Attribuer la haine d’Israël à la seule conduite de ses gouvernements successifs est une solution de facilité. C’est supposer que cet État, seul au monde, incarnerait une monstruosité sans équivalent, dans un univers pourtant saturé de crimes de guerre, de nettoyages ethniques, de dictatures impitoyables. Israël, dans cette vision, devient un cas d’exception maléfique. Cela ne tient pas.

Ce schéma ressemble à s’y méprendre à celui de l’antisémite traditionnel, pour qui la haine des Juifs n’est qu’une réponse aux « agissements » de ces derniers. Dans les deux cas, on justifie la haine par le comportement supposé de l’objet haï. La passion prime sur la raison. La condamnation est préalable aux faits.

L’antisionisme radical est une passion, non une opinion. Il ne débat pas, il condamne. Il ne s’appuie pas sur des faits, il se nourrit de symboles. Et son moteur principal est la diabolisation.

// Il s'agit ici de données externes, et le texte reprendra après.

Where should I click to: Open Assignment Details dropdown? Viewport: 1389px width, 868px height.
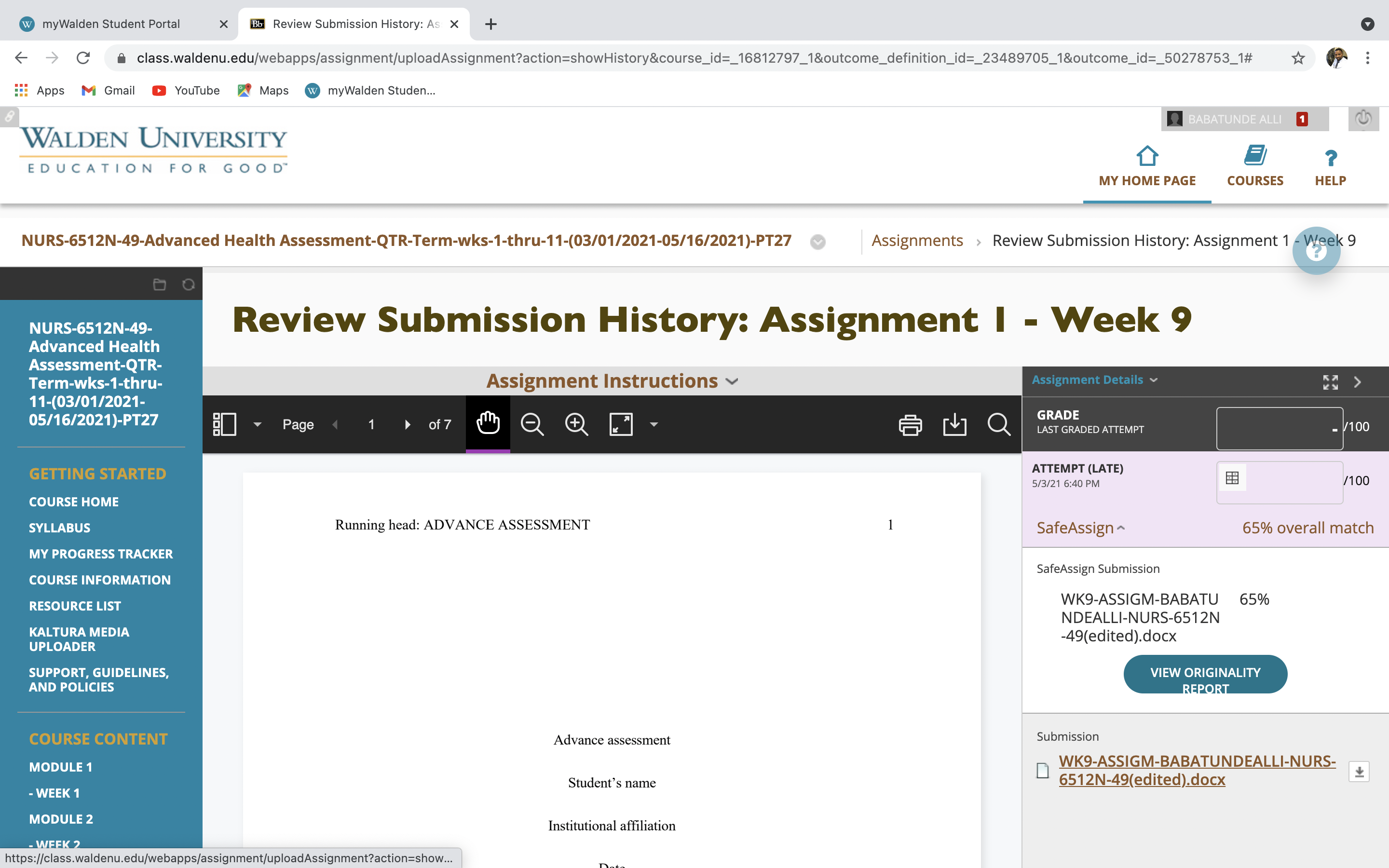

Diaboliser, c’est caricaturer, exagérer, essentialiser. C’est effacer la complexité, nier les circonstances, interdire l’empathie. C’est réduire un peuple, une nation, à une fonction : incarner le Mal. Ce procédé n’est pas nouveau. Il était déjà à l’œuvre au Moyen Âge, quand les Juifs étaient accusés de profaner les hosties, d’empoisonner les puits, d’être les agents du diable.

Aujourd’hui, c’est Israël qui joue ce rôle. Un bouc émissaire global, qui permet à chacun — islamiste humilié, intellectuel culpabilisé, militant égaré — de se croire moral en haïssant un ennemi commode.

Le lien entre le Juif et le diable est enraciné dans les textes et les traditions du christianisme médiéval. De Jean à Luther, en passant par la mystique populaire européenne, cette image a traversé les siècles. Elle s’est ensuite sécularisée sous des formes politiques, puis raciales, et aujourd’hui idéologiques.

Le monde musulman, de son côté, n’a pas échappé à cette construction. Certains versets coraniques, certains hadiths, ont été interprétés pour enraciner un antisémitisme durable. Ce n’est pas une haine circonstancielle, mais une vision théologique et historique du monde, où les Juifs sont dépeints comme infidèles, sournois, maudits.

À la différence notable des religions asiatiques — qui n’ont jamais développé de haine des Juifs —, les monothéismes issus d’Abraham semblent avoir eu besoin, chacun à leur manière, de délégitimer l’existence juive.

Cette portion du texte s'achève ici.